What is expected: Write each line of the records below as one string in a JSON list, starting at the line that contains "Task: Increase device" and running through the end of the records, both ends included. Leave out blank lines.
▬▬▬▬▬▬
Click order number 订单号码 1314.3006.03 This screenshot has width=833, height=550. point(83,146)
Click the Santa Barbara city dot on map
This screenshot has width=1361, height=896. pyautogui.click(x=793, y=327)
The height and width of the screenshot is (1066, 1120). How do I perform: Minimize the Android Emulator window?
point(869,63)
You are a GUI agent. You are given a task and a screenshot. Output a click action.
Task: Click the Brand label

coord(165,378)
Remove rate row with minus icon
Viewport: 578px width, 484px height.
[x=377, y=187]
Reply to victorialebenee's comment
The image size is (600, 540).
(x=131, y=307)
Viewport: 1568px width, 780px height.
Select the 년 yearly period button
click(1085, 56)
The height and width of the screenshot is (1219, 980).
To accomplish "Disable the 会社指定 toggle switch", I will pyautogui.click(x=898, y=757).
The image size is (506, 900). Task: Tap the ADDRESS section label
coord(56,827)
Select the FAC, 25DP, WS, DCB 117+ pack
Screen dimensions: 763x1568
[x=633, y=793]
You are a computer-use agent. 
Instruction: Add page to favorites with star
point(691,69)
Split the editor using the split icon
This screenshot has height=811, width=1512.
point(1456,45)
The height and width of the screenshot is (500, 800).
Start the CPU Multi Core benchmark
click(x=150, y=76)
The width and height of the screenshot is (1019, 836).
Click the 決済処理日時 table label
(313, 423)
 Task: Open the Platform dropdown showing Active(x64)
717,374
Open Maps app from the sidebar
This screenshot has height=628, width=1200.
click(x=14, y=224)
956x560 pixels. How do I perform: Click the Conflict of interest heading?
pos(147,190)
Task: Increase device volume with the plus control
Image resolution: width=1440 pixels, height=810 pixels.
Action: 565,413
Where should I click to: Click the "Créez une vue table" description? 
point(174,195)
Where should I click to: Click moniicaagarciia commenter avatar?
▬▬▬▬▬▬
Full answer:
[
  "Task: Increase device volume with the plus control",
  "Image resolution: width=1440 pixels, height=810 pixels.",
  "Action: 565,413",
  "Where should I click to: Click the \"Créez une vue table\" description? ",
  "point(174,195)",
  "Where should I click to: Click moniicaagarciia commenter avatar?"
]